By Bob Doyle, Robotic Industries Association (RIA) | Feb 2016
Robotic organizations gather at the Automate conference (held in Chicago every other year) to demonstrate, interact and show case real-world robotic applications. The conference provides the attendees with the latest trends in robotics such as robot safety, bin picking, and 3D-printed grippers. In all cases, the trend for robotic companies seems to be moving past the assembly lines, in the goal of producing collaborative robots that improve precision and increase productivity— while being safe enough to work together with humans. This is how robotics revolutionizes industrial automation.
Beyond the Assembly Lines
As the Automate conference reveals, robotics companies are striving to incorporate robotics in various industries. A recent exhibitor that has stood out in terms of specialty is Schneider Packaging Equipment Company, Inc., of Brewerton, New York who specializes exclusively in end-of-line packaging solutions. Their Fully Automatic, Random Water-Activated Tape Case Sealer accommodates a wide variety of box sizes, and after automatically determining the box size, applies a special water-activated tape that creates a stronger bond than pressure tape.

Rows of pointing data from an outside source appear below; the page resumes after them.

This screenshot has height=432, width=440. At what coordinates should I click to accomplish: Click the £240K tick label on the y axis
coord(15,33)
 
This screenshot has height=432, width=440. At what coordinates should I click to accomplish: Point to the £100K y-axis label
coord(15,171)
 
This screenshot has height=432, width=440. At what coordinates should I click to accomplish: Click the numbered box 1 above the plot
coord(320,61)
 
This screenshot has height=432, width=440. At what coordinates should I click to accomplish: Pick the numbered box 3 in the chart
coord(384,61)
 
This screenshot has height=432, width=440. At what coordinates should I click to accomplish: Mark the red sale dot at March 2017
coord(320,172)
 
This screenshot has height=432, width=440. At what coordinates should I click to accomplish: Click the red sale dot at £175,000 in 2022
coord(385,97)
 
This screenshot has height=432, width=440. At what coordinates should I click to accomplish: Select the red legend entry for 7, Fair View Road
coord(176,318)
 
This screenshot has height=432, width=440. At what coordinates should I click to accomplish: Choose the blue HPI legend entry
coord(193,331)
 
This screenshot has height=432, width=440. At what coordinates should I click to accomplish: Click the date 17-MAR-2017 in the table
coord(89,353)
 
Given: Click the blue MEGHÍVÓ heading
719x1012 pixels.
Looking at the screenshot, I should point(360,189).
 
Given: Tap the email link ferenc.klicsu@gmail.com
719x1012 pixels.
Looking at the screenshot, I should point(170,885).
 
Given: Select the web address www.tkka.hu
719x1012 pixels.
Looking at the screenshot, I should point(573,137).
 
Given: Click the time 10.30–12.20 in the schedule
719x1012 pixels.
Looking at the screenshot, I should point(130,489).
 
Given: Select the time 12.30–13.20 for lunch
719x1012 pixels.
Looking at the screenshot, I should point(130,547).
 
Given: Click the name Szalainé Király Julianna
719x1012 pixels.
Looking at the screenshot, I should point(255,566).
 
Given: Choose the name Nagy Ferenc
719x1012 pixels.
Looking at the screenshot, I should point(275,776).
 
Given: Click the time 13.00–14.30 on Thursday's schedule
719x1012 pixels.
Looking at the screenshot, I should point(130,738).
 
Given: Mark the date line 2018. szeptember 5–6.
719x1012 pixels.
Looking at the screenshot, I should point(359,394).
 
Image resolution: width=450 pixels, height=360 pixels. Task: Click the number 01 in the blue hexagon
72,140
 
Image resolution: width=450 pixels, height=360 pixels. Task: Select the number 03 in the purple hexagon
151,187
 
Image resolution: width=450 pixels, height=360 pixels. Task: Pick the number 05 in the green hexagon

Another recent noteworthy exhibitor is Applied Manufacturing Technologies, LLC, of Orion, Michigan, which specialize in robotic automation engineering and integration for material handling. Their FANUC R-2000 robot and multiple ATI tool changer demonstrates overall robotic flexibility and versatility.
One of the most revolutionary robots in the collaborative robot category belongs to Rethink Robotics Inc., of Boston, Massachusetts. Rethink has produced a paradigm-shifting collaborative robot called “Baxter.” The Baxter robot works uncaged and free as a collaborative robot with humans. As of today, Baxter has been sold and deployed in manufacturing and production facilities throughout North America.
Stäubli Corporation, of South Carolina has produced robotics designed specifically for the packaging, food and life science industries. The TX2-40 CS9 has extensive safety features specific to the human and robot collaboration including the safe stop, safe tool, safe zone and safe speed features.
An additional, recent trend within the robotics industry pertains to training for technical education. Robots will be important instruments in helping the industry improve potential skills gaps by providing portable training options. KUKA, of Shelby Township, Michigan is one of the first robotics companies to produce a Robotic Education Cart that provides this method of technical education.
Photo 1: KUKA KORE Robotic Education Cart provides portable training for technical education programs. Image courtesy of KUKA Robotics Corporation.
Robotics for Medical Purposes
ReWalk Robotics, of Marlborough, Massachusetts has produced a robotic exoskeleton called the ReWalk Personal, which is the only powered exoskeleton with U.S. Food and Drug Administration clearance to date.
This robotic “skeleton” helps individuals with spinal cord injuries to walk. Inventions for medical purposes such as the robotic exoskeleton are expected to populate factory floors and warehouses, blurring the distinctions between industrial, collaborative and service robots. Indeed the robotic industry is touching many areas of our lives.
Photo 2: Robotic exoskeleton helps individuals with spinal cord injuries to walk. Image courtesy of ReWalk Robotics, Inc.